Objectives: Smart phone addiction is rampant worldwide, especially among young adults; hence, its quantification using a reliable and valid instrument is essential. The problematic use of mobile phones (PUMP) scale, designed with 20 items, is a validated tool to assess smart phone addiction based on DSM-5 criteria. This study aims to test the reliability and construct validity of the Arabic version of the PUMP scale among a sample of university students in Saudi Arabia. Methods: This study was conducted among 2367 students of King Saud University, Riyadh, Saudi Arabia. An Arabic version of the PUMP scale was developed; then, its reliability and validity were assessed. The internal consistency of the PUMP scale was assessed using Cronbach's alpha, and its construct validity was assessed by factor analysis. Results: The internal consistency values of the 20 items ranged between 0.904 and 0.912, which are highly statistically significant. The average value of the internal consistency is 0.911 (95% CI: 0.905 to 0.916). The factor analysis provides the 3 factors that can be labelled as Factor1: “use of cell phone longer than intended and activities reduced“, Factor2: “dependence and craving” and Factor3: “use despite failure of obligations, social and physical problems“. Conclusions: The study concludes that the PUMP scale used to quantify smart phone addiction was proven to be reliable and valid in the Arabic language in Saudi population. Future studies are recommended in other parts of Arabic speaking societies to confirm the reliability and construct validity of the Arabic PUMP scale.

Keywords: Addiction, Problematic use of mobile phones scale, smartphones, techno-disorders, PUMP scale


How to cite this article:
Alshahwan H, Alosaimi FD, Alyahya H, Mahyijari NA, Shaik SA. Arabic validation of problematic use of mobile phone scale among university students in Saudi Arabia.

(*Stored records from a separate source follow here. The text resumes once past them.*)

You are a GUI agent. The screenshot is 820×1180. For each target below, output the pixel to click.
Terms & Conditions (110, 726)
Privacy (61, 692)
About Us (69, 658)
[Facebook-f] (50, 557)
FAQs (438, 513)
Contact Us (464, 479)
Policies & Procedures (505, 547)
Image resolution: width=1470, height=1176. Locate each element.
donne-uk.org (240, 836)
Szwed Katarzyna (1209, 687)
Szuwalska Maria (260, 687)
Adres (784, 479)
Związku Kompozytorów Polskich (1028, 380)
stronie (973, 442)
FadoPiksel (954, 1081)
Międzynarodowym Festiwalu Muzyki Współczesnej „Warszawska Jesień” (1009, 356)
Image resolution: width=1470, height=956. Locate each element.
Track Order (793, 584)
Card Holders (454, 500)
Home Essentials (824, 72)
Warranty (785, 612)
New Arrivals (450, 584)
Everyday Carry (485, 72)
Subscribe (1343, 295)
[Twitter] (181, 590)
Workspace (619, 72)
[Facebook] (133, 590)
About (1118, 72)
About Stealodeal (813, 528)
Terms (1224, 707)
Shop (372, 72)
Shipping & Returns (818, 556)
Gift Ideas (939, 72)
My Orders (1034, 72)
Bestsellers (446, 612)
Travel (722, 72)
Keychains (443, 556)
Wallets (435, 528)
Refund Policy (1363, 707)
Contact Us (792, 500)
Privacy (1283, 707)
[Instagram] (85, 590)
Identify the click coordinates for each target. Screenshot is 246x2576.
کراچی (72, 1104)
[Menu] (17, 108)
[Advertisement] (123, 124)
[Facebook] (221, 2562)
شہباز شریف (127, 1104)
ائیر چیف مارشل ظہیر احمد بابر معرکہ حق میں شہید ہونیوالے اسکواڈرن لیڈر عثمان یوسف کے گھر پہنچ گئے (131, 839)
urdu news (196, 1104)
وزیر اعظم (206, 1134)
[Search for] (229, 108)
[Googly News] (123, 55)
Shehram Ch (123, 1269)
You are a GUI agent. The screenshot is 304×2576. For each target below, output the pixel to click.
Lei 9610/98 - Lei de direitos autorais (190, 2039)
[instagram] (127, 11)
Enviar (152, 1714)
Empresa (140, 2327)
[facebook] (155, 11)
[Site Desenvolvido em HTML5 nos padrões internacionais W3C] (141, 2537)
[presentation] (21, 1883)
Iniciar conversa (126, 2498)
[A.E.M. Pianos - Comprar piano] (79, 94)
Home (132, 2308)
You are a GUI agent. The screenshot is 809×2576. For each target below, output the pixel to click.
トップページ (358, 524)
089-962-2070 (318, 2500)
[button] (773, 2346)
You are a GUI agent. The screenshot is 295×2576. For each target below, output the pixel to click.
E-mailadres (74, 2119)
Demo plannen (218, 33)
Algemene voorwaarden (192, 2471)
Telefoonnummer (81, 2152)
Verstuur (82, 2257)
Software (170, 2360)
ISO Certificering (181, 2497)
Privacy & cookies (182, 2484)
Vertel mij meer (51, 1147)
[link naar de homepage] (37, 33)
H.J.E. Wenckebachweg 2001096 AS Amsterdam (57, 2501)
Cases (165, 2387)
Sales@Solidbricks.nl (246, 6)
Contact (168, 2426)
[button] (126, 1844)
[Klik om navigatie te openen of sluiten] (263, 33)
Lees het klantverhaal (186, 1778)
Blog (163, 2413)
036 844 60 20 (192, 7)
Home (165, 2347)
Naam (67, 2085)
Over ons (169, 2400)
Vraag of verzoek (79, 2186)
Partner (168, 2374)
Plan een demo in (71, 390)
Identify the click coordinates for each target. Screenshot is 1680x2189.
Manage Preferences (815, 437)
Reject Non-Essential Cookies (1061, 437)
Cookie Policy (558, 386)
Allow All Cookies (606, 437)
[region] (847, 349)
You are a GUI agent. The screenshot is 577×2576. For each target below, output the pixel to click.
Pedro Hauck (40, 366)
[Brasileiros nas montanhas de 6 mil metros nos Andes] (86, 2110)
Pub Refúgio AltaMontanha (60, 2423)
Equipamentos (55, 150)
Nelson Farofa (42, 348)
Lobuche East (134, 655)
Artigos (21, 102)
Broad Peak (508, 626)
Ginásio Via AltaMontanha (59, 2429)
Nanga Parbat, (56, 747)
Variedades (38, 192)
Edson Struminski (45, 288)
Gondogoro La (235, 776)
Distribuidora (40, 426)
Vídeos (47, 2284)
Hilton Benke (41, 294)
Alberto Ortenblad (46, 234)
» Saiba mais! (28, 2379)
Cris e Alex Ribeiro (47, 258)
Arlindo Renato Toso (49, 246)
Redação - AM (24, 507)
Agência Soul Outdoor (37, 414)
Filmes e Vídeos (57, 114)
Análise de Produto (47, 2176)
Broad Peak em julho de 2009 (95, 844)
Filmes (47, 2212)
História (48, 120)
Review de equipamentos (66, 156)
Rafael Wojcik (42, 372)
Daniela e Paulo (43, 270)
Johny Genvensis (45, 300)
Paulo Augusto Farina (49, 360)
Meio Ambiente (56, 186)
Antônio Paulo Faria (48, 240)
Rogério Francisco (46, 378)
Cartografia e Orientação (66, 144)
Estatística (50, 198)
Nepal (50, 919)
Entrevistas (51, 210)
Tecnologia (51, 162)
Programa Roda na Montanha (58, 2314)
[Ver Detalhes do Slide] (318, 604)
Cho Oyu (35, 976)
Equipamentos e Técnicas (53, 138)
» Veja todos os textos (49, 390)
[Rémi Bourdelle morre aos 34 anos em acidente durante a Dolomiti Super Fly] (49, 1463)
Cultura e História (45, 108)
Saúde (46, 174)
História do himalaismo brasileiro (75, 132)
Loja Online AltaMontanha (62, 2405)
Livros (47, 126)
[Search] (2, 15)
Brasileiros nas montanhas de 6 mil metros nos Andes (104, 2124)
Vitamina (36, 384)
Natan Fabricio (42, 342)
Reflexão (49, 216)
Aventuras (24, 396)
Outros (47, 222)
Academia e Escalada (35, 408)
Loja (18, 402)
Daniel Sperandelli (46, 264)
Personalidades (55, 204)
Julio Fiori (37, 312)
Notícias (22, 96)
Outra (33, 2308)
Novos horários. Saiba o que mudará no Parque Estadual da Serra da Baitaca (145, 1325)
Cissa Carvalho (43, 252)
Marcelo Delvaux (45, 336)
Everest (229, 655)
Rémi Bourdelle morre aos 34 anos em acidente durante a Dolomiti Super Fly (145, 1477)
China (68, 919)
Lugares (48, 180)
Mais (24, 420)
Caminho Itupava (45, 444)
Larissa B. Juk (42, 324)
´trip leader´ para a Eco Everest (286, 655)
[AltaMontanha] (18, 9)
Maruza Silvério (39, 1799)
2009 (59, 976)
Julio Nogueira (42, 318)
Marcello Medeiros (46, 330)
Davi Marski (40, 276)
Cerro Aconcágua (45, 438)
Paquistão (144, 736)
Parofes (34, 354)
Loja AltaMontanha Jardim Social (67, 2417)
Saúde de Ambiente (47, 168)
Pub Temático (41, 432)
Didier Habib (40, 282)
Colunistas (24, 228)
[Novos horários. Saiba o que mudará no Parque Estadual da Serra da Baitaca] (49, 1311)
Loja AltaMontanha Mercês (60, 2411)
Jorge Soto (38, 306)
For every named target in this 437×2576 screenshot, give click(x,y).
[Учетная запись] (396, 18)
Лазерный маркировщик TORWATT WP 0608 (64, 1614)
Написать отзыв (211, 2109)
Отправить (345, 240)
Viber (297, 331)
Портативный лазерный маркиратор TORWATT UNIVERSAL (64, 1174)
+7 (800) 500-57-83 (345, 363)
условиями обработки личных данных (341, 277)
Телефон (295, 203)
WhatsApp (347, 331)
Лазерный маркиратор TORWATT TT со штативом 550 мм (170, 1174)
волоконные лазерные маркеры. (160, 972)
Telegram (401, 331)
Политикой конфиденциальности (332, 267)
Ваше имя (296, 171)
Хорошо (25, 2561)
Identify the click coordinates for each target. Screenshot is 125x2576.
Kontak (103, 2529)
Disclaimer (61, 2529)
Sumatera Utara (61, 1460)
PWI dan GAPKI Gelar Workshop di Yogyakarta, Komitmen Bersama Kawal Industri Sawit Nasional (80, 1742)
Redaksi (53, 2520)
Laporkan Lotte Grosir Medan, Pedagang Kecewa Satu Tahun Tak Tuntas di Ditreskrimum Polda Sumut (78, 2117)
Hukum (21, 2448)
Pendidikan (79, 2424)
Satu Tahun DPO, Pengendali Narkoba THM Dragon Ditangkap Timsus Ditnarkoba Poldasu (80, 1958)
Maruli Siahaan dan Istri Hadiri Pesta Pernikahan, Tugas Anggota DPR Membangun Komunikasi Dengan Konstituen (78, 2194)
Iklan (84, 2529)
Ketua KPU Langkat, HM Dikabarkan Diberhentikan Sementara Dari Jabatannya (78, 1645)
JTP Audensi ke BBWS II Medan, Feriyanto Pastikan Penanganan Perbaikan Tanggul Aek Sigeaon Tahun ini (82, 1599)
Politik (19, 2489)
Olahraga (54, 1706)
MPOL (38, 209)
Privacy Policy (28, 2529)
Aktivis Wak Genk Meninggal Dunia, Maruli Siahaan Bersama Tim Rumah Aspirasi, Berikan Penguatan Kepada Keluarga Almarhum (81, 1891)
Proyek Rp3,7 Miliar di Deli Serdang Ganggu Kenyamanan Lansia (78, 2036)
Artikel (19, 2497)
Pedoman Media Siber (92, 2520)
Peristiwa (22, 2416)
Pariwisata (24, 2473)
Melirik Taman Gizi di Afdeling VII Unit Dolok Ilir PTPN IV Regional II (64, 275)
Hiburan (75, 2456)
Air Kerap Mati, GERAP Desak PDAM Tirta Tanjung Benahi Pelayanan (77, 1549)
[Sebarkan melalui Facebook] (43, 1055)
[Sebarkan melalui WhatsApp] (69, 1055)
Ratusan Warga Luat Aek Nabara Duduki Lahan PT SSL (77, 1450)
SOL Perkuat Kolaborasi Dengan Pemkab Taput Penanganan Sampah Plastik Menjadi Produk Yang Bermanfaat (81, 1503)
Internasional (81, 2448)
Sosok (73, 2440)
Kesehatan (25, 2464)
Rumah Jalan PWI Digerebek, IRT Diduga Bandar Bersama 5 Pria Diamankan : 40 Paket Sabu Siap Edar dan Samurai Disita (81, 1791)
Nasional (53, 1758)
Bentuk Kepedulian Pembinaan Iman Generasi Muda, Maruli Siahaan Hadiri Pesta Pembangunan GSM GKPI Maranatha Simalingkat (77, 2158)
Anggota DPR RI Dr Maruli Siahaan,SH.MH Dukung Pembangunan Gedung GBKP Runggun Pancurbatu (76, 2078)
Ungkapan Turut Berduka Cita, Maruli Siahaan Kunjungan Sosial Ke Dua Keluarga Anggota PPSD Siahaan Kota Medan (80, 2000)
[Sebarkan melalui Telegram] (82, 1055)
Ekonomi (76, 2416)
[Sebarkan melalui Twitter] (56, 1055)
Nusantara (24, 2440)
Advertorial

J Nat Sci Med 2020;3:101-6

How to cite this URL:
Alshahwan H, Alosaimi FD, Alyahya H, Mahyijari NA, Shaik SA. Arabic validation of problematic use of mobile phone scale among university students in Saudi Arabia. J Nat Sci Med [serial online] 2020 [cited 2020 Jun 5];3:101-6. Available from: http://www.jnsmonline.org/text.asp?2020/3/2/101/278240




  Introduction Top


Smartphones are popular technological devices, capable of processing more information than other mobile devices that are used merely for communication, including specific applications such as the 4G internet, multimedia, and navigation.[1] At the time of this study, there were approximately 1.5 billion smartphone users in the global population, with a forecast for that number to exceed 5 billion by 2019. In Saudi Arabia, the commercial success of smartphones such as iPhones and Android devices is due to their functionality and potential capabilities. Moreover, smartphones are gaining importance in health care and attracting the attention of researchers and developers of health care-related applications.[2] Smartphones are also defined as specialized mobile phones consisting of additional computing capabilities and are positioning to be the principal platforms for the next generation of improvements in clinical practice.[3],[4] The initial difference between basic mobile telephones and smartphones is that smartphones offer easy access to the Internet and various applications can be downloaded onto smartphones.[5] In professional health care, the role of smartphones is becoming robust and effective by providing access to tailored information to aid in decision-making in nearly all medical specialties.[6]

Griffiths et al. distinguished between addiction to the Internet and specific online activity.[7] Walsh describes the positive use of mobile devices, allowing interaction between a learner and a tutor to support quick, easy, and continuous communication.[8] Earlier studies from Saudi medical students confirm the association between physical and cognitive activities using mobile phones.[9],[10],[11],[12] Another study by Jamal et al. showed a negative association in female medical students.[13] Global smartphone usage has developed into uncontrolled addictive actions. Problematic use of mobile phones (PUMP) is a phenomenon related to maladaptive mobile phone usage, which could present a pattern of dependency with negative consequences. Smartphone usage is excessive during daily activities while ignoring the consequences of such usage. This results in users being unable to maintain concentration on tasks or interpersonal relationships due to their need to constantly check smartphone notifications. Researchers and clinicians have researched the addictive symptomatology of PUMP.[14] Yen et al. established that obtaining at least four of the seven symptoms facilitated the detection of PUMP (e.g., withdrawal, tolerance, and use for a longer period than intended).[15] Nevertheless, Billieux et al. highlighted that although withdrawal seems to be one of the main symptoms reported in epidemiological studies,[16] research was based on community samples rather than clinical samples.[17] The addiction to smartphone usage among students is rampant; hence, its quantification is essential. To measure the addictive phenomenon, the PUMP scale was validated and used in studies in other regions. Therefore, an Arabic version of the PUMP scale could be an ideal option to be used in Saudi Arabia. This study aims to test the reliability and construct validity of the Arabic version of the PUMP scale among the students of King Saud University.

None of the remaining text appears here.